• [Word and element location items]
******

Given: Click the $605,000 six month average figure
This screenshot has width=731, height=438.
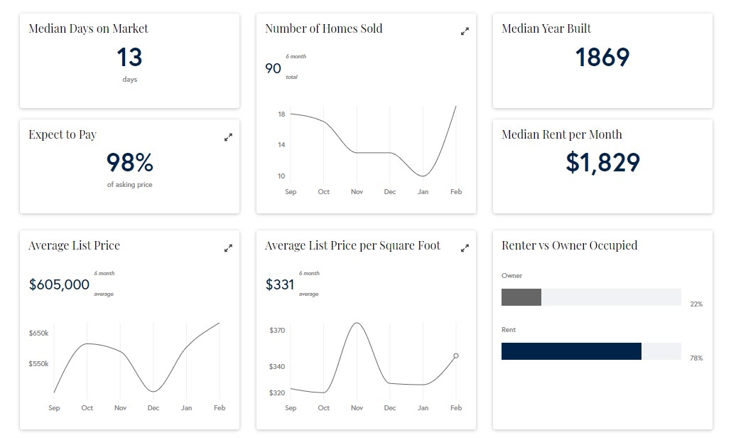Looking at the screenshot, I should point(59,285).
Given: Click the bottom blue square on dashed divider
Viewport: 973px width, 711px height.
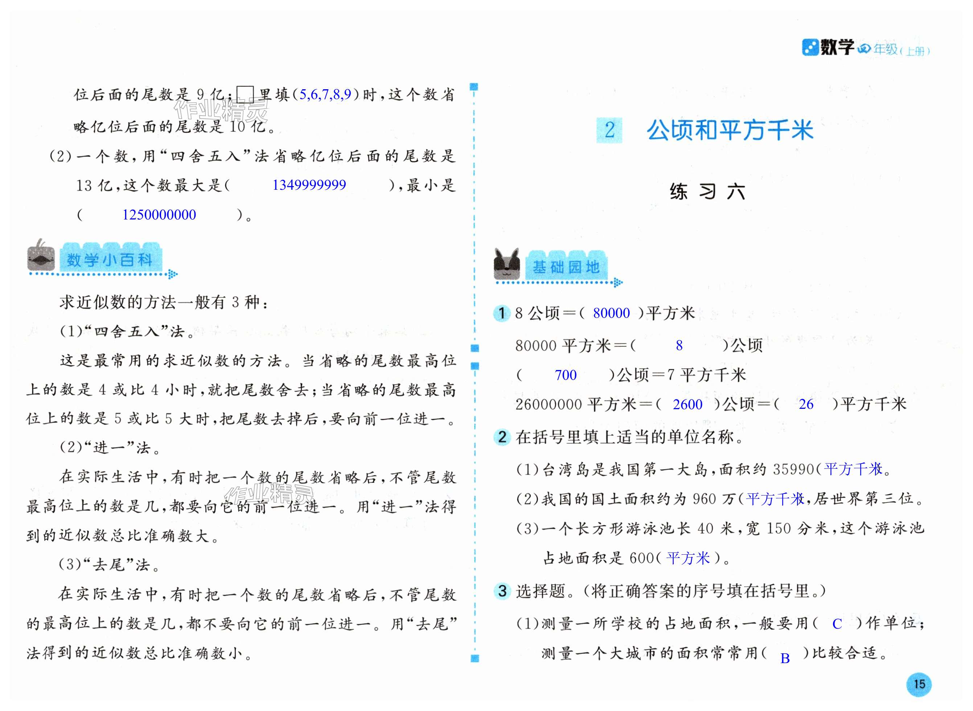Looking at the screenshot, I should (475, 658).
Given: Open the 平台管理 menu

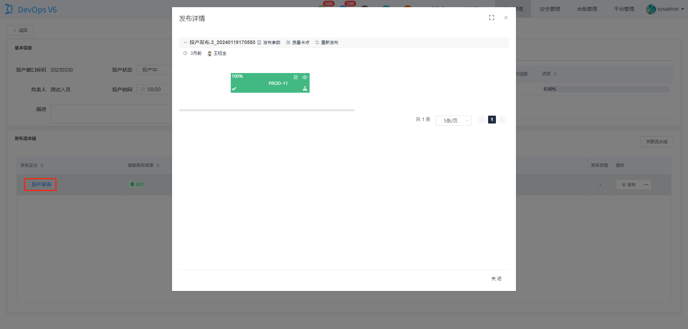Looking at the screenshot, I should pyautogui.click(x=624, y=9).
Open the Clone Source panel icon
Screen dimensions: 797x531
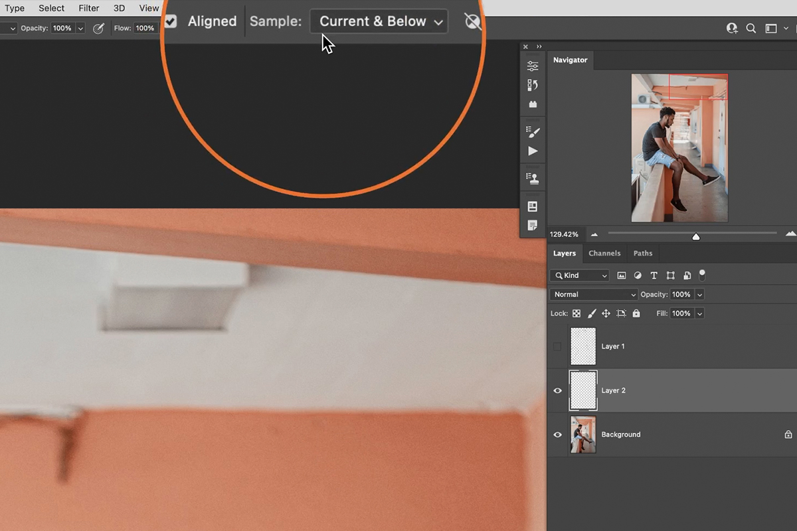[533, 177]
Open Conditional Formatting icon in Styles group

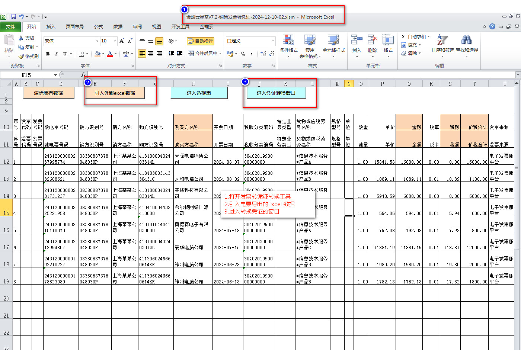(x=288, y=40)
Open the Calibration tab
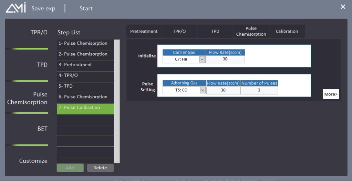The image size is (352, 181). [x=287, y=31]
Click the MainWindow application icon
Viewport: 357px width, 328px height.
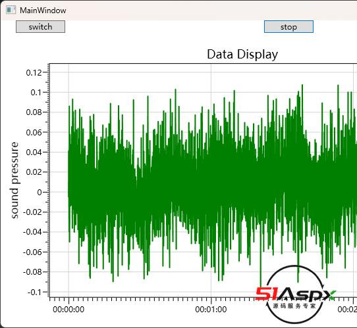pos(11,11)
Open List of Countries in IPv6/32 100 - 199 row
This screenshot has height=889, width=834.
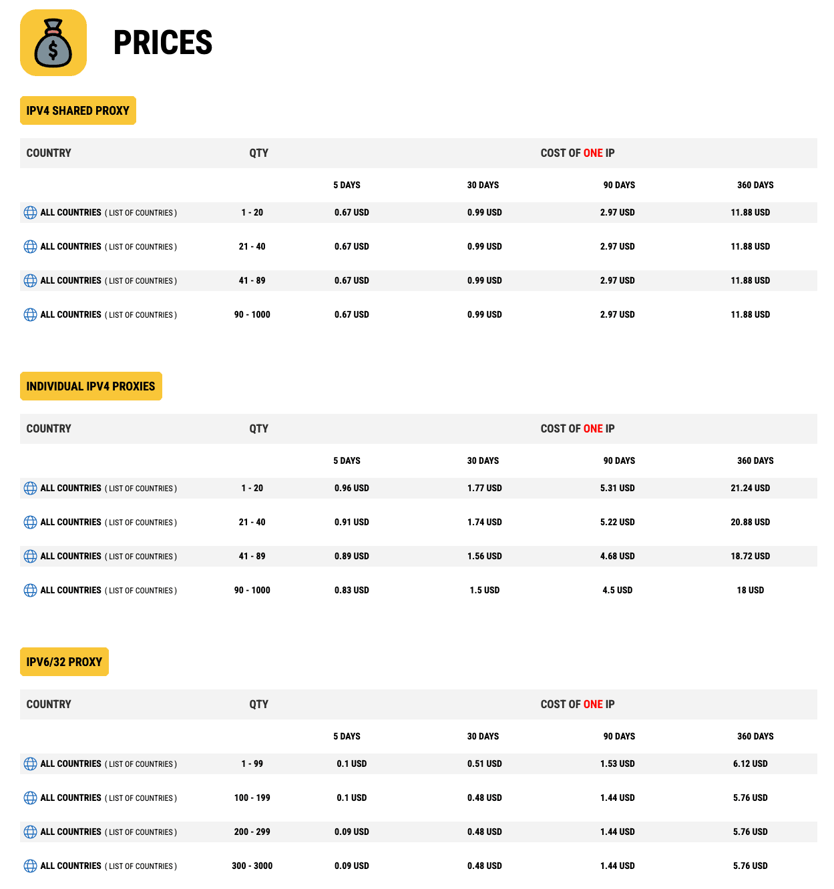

******

• [DIRECTIVE] Render every line of the items above as a Markdown table with the columns "Row" and "Line", numbering each row and skipping blank lines. Leave the pictures out of the table.

• [RESULT FOR THIS EXERCISE]
| Row | Line |
|---|---|
| 1 | Given: Click the $605,000 six month average figure |
| 2 | This screenshot has width=731, height=438. |
| 3 | Looking at the screenshot, I should point(59,285). |
| 4 | Given: Click the bottom blue square on dashed divider |
| 5 | Viewport: 973px width, 711px height. |
| 6 | Looking at the screenshot, I should (475, 658). |
| 7 | Given: Open the 平台管理 menu |
| 8 | Looking at the screenshot, I should pyautogui.click(x=624, y=9). |
| 9 | Open the Clone Source panel icon |
| 10 | Screen dimensions: 797x531 |
| 11 | [533, 177] |
| 12 | Open Conditional Formatting icon in Styles group |
| 13 | (x=288, y=40) |
| 14 | Open the Calibration tab |
| 15 | The image size is (352, 181). [x=287, y=31] |
| 16 | Click the MainWindow application icon |
| 17 | Viewport: 357px width, 328px height. |
| 18 | pos(11,11) |
| 19 | Open List of Countries in IPv6/32 100 - 199 row |
| 20 | This screenshot has height=889, width=834. |